2. Identificação de perigos

A NR-01 define que esta etapa deve incluir, no mínimo: a descrição dos perigos e das possíveis lesões ou agravos à saúde; a identificação das fontes ou circunstâncias; e a indicação do grupo de trabalhadores sujeitos ao perigo. Não esqueça que o rol de riscos hoje inclui os fatores psicossociais — obrigatórios desde 26 de maio de 2026.

3. Avaliação e classificação do risco

Para cada perigo, determine o nível de risco combinando a severidade (gravidade do dano possível) com a probabilidade (chance de ocorrência). Essa é a matriz de risco — ela permite classificar cada risco (baixo, médio, alto, crítico) e, principalmente, priorizar. Riscos altos e críticos vão para o topo do plano de ação.

Atenção: um inventário sem evidências é só opinião. Para riscos físicos e químicos, use medições com instrumentos calibrados. Para ergonômicos, ferramentas validadas. Para psicossociais, questionários validados e indicadores objetivos (absenteísmo, turnover, afastamentos). Documente a metodologia: o que foi medido, quando, por quem e com qual resultado.

4. Plano de ação

Com o inventário pronto, monte o plano de ação aplicando a hierarquia de controle exigida pela NR-01 — da medida mais eficaz para a menos eficaz: eliminar o risco na fonte, substituir, aplicar controles de engenharia, controles administrativos e, por último, EPI. Cada medida precisa ter o que será feito, o responsável, o prazo e como a eficácia será medida. Medida sem responsável e sem data não sustenta fiscalização.

5. Implementação, monitoramento e revisão

O PGR não pode virar documento de gaveta.
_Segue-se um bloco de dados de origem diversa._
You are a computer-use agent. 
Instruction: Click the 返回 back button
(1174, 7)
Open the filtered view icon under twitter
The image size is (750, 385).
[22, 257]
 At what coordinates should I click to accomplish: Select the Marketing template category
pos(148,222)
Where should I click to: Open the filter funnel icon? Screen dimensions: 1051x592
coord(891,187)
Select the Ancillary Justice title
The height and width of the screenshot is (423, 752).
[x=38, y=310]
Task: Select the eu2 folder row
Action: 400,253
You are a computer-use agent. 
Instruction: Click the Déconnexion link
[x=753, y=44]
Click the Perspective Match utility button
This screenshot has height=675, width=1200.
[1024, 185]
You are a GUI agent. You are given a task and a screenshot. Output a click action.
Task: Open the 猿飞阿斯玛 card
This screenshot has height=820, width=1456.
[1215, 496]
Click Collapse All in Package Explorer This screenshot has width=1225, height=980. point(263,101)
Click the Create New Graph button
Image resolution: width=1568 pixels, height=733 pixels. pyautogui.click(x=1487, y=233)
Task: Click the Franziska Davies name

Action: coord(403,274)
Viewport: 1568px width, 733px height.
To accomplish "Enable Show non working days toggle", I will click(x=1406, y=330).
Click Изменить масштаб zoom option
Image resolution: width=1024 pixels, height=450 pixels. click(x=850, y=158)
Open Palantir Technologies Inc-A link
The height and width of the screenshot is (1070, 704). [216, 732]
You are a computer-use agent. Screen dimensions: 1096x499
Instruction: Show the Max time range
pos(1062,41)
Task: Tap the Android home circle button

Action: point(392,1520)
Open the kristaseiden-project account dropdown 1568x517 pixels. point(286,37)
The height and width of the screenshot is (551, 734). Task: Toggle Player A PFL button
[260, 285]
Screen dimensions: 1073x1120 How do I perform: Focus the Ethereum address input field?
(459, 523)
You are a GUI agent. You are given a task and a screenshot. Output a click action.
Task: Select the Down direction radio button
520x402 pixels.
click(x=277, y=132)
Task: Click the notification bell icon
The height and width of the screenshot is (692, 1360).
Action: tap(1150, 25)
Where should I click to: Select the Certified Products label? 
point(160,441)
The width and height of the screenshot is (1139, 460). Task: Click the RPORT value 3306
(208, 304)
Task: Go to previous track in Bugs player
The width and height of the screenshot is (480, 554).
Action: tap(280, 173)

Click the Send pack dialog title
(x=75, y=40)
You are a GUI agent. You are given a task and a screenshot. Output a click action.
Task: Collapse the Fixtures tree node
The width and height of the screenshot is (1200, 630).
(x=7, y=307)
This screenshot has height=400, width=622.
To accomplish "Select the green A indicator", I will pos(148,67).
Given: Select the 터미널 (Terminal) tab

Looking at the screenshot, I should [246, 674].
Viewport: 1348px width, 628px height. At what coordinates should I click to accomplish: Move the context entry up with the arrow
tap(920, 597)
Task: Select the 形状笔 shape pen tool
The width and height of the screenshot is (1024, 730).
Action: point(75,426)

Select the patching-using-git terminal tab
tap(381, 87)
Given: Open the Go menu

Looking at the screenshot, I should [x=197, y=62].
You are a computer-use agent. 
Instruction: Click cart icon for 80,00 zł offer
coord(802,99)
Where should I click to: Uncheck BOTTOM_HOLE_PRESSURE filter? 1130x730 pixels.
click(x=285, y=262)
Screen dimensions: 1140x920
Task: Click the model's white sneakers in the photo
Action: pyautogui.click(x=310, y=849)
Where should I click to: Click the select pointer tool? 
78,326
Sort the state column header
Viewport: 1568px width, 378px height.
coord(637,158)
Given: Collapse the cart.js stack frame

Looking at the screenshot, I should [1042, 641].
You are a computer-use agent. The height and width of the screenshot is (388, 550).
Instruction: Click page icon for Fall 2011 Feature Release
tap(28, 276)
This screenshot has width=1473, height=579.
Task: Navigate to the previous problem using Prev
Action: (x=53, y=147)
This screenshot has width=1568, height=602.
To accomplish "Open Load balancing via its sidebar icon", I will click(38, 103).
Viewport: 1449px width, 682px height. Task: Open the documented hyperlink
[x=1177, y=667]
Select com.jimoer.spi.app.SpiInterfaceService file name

Ele segue o ciclo PDCA (planejar, fazer, verificar, agir) e precisa ser uma ferramenta viva. A avaliação de riscos deve ser revista no máximo a cada dois anos — ou antes, em situações como implementação de novas medidas, mudanças no processo, ocorrência de acidentes ou doenças, ou alteração de requisitos legais. Para empresas com sistema de gestão certificado, o prazo pode chegar a três anos.

O que mantém o histórico

Um ponto que muita gente ignora: o histórico das atualizações do inventário de riscos deve ser mantido por um período mínimo de 20 anos. Isso reforça por que controlar o PGR em planilhas soltas é arriscado — sem versionamento e rastreabilidade, você perde a linha do tempo que a fiscalização pode exigir.

Os erros que mais reprovam um PGR

Segundo análises de inspeção, a maioria dos PGRs autuados falha nos mesmos pontos:

  • Inventário superficial, com riscos não identificados por falta de avaliação criteriosa.
  • Caracterização sem dados reais de exposição.
  • Ausência de documentação da metodologia aplicada.
  • Seção de riscos psicossociais inexistente ou com parágrafo genérico do tipo "não foram identificados fatores preocupantes".
  • Plano de ação sem responsáveis e sem prazos.
  • Falta de atualização periódica.

Conclusão

Montar um PGR completo em poucas horas é totalmente viável quando você domina a estrutura: dois documentos centrais (inventário e plano de ação), uma matriz de risco para priorizar, a hierarquia de controle para definir medidas, e responsáveis e prazos para tudo. O segredo não é velocidade — é método. E é exatamente esse método que transforma o PGR de uma obrigação burocrática em uma ferramenta real de gestão e proteção.

Para o profissional de SST, um processo bem estruturado (com sistema que centralize inventário, plano de ação e histórico) significa entregar mais PGRs, com mais consistência, em menos tempo — sem deixar pontas soltas.